Jade, at Christmas you told me you dreamed of a house with beautiful wooden beams where you could hang yourself. That sounded a bit creepy. Can you explain?


It’s actually a strange professional reflex. Whenever we arrive somewhere, we immediately look at the ceiling beams to see whether we could hang from them and do aerial or vertical dance. It’s a discipline we’ve been practicing for several years. We dance while wearing a harness attached to a rope. With Collectif Minuit 12, you could say we pushed the idea a bit far. We created a vertical dance project aboard a three-masted sailing ship out at sea. And it worked. The short film will be released in a few months.
For someone unfamiliar with it, contemporary dance can seem abstract and sometimes a bit hard to access. Yet Collectif Minuit 12 claims a militant approach. Can a moving body really carry ideas?
Institutional dance, the kind performed only in theaters and black box spaces, can sometimes feel closed off. But the dance we encounter in everyday life is everywhere. In France, four million people aged fifteen and over practice dance, even if that figure dates back to 2008. Think of dance floors at parties or even the dances that circulate on social media.
On n’arrête pas un peuple qui danse est un court-métrage du Collectif Minuit 12. Si l’urgence climatique n’est pas suffisamment entendue, alors nous devons créer plus fort. Danser avec d’autant plus d’ardeur. Imaginer, chorégraphier, sculpter, affirmer la victoire de la vie sur l’absurdité.
Dance touches something deeply political: movement. The word “emotion,” which comes from motion, appeared in France in the fifteenth century not to describe a private feeling but a collective agitation, a popular revolt. Emotion first meant an uprising of the social body. Movement is at the very heart of the idea of revolt. Dancing activates the power of a body that begins to move and pulls other bodies with it.
The history of dance shows this clearly. Jazz, capoeira, cumbia, hip-hop, waacking, krump. Many were born within marginalized communities asserting their existence in the face of oppression. With Collectif Minuit 12, we simply place ourselves within that continuity, a relationship to the body and to dance that is deeply political.
What excites you today about contemporary dance in France?
The multiplication of stylistic hybrid forms, in both dance and music, excites us a lot. Despite an increasingly difficult economic situation for the performing arts, artists, performers and choreographers continue to free themselves from disciplinary boundaries. Dance creation in France is extremely dynamic. It draws influences from all over the world and produces truly beautiful forms.
You love wind, waves, mountains. In what natural setting would you dream of performing?
The calanques near Marseille. And why not hanging from the cliffs above the water, to keep things simple.
I don’t know if you know this series of gags from Gaston Lagaffe, the comic character created by André Franquin, where he appears in ridiculous costumes and asks, “What if we danced?” What would be the least practical costume for you to dance in?

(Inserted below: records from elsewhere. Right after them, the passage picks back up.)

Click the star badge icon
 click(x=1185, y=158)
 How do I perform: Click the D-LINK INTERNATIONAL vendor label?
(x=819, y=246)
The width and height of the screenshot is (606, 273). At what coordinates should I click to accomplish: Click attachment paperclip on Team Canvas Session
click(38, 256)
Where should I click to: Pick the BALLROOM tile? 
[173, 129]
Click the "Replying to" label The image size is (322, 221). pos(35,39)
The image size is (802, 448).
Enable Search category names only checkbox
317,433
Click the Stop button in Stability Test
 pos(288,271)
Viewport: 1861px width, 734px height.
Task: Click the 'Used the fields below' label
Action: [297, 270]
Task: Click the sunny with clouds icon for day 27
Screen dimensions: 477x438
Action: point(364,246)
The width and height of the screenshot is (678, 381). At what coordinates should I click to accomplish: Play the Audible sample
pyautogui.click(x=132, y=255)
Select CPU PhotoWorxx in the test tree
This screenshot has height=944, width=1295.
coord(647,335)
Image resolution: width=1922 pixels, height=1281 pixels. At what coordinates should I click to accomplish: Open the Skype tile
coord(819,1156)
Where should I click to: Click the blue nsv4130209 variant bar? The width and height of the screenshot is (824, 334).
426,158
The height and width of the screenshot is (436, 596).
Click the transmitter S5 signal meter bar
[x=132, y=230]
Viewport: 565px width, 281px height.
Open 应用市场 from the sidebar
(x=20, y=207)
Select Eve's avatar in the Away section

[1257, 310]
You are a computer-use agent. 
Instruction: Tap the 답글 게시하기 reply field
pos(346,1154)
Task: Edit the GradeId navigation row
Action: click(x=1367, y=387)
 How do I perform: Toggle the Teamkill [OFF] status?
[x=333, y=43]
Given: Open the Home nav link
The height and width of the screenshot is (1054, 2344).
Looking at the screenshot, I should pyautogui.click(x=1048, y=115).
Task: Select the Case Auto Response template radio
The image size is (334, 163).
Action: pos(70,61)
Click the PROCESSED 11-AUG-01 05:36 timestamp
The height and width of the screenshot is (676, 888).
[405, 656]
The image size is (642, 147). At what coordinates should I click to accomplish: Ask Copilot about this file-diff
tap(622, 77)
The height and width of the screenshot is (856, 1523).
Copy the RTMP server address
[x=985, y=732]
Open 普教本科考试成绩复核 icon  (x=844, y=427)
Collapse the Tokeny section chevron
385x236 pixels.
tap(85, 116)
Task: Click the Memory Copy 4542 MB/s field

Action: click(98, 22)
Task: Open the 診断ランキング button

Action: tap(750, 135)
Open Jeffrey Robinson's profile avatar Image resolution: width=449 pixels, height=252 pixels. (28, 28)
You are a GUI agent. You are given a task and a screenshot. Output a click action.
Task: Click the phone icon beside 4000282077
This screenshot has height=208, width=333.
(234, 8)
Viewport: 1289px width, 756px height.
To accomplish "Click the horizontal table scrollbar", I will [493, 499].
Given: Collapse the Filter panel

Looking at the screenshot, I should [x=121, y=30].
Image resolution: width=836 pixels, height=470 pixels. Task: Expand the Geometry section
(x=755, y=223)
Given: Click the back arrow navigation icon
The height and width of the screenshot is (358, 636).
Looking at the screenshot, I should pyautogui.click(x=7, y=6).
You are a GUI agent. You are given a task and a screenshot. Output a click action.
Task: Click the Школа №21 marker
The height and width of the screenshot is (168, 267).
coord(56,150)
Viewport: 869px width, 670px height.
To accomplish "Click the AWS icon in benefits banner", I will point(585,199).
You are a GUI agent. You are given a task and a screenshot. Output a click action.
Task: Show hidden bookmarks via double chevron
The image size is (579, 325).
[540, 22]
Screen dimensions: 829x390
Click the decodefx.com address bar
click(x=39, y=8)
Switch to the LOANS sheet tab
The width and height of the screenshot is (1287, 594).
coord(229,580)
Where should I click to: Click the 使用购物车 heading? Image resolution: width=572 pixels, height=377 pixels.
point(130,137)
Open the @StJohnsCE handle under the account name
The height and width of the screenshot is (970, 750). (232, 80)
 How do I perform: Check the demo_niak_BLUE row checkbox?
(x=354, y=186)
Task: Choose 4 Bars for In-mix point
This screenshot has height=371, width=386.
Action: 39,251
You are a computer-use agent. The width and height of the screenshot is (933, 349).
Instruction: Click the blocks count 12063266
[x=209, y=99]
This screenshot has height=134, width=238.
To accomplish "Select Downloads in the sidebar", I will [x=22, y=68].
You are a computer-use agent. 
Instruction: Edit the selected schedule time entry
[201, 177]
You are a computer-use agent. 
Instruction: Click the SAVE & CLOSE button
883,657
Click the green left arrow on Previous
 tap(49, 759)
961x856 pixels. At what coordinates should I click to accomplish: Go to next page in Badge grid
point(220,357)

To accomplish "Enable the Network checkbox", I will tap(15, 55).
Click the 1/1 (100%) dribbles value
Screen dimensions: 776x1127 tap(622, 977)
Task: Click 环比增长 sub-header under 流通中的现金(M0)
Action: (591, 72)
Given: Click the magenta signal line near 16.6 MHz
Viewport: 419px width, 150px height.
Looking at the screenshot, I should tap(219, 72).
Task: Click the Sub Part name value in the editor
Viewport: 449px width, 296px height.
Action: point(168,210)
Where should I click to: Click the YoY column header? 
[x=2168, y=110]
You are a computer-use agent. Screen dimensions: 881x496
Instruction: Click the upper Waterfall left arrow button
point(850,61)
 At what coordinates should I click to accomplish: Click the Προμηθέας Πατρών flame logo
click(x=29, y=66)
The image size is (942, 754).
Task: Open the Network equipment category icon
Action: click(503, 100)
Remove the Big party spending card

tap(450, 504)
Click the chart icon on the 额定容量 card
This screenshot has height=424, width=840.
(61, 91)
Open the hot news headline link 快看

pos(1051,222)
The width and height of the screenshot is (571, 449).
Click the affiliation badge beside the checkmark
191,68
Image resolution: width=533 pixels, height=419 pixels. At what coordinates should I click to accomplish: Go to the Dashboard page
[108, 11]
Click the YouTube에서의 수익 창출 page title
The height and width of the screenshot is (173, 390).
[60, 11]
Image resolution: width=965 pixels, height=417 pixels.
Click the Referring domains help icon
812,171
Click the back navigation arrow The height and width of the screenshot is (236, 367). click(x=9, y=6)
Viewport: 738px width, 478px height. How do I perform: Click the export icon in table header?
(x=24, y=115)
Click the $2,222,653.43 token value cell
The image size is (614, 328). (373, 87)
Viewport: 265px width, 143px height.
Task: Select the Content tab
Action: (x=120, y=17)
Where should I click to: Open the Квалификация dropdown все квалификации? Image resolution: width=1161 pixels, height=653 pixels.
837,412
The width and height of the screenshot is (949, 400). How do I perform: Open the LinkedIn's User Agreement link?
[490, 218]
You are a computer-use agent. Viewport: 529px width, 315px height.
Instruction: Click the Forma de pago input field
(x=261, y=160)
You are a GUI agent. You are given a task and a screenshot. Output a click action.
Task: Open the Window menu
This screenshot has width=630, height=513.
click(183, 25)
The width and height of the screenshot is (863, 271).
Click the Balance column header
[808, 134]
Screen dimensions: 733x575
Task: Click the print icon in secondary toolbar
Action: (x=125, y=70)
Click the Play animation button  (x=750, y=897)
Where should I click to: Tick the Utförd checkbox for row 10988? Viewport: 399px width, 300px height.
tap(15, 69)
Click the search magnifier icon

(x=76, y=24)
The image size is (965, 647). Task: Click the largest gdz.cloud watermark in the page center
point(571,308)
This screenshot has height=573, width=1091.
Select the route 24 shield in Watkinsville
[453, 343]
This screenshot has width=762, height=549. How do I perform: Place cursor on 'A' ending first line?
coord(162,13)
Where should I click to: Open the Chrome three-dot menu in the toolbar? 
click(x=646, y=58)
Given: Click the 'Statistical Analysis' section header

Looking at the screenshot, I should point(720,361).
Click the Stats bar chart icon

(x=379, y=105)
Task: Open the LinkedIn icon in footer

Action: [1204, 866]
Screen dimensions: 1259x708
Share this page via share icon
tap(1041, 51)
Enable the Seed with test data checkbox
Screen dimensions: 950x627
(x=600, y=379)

If you only knew the outfits people have already suggested we dance in. Things like being covered with leaves and vines, as if we were naked underneath. A sort of nature-muse fantasy. Suggested by a man in his sixties, of course.
Speaking of dancing, where would you recommend going out to party?
In Paris we recommend La Mona, a house and disco party that takes place once a month at La Bellevilloise. Early in the evening there is even a short dance class, sometimes waacking, house or voguing. We also really like Pulse. It’s a party reserved for women, transmasculine and non-binary people over twenty-one.
And in a more institutional setting, can you recommend a theater or a place to watch contemporary dance?
The Théâtre de Suresnes Jean Vilar has an excellent dance program, especially during the Suresnes Cité Danse festival. In Marseille you can see performances at KLAP, a center dedicated to dance. In another style, we strongly recommend going to dance battles. The level in France is extremely high and there are many different categories and formats.
Aside from you, which other collective, dancer or choreographer should we follow?
We recommend Josepha Madoki, Leïla Ka, Damien Jalet, the company XY, which works in contemporary circus, Bobbi Jene Smith and Or Schraiber. A choreographer we also love is Sarah Adjou and her company Yasaman. In hip-hop, you should see the work of Saido Darwin and the company Kh. In pole dance, we strongly recommend the work of Lyou.
If you had to share a good book, film or podcast to help build a militant consciousness, what would it be?

Premières secousses by the collective Les Soulèvements de la Terre. Prison Notebooks by Antonio Gramsci. Undrowned: Black Feminist Lessons from Marine Mammals by Alexis Pauline Gumbs. I, Tituba, Black Witch of Salem by Maryse Condé.
All the films by Hayao Miyazaki, especially Nausicaä of the Valley of the Wind. In a very different style, the film Mustang.
You can also follow the work of Sarah Mako and Féris Barkat, who publish videos, audio pieces and written content online.
Finally, the ritual question. If today’s France were a dance style or a dance move, what would it be?
Probably the Running Man, a shuffle dance step that gives the impression of running while staying in the same place.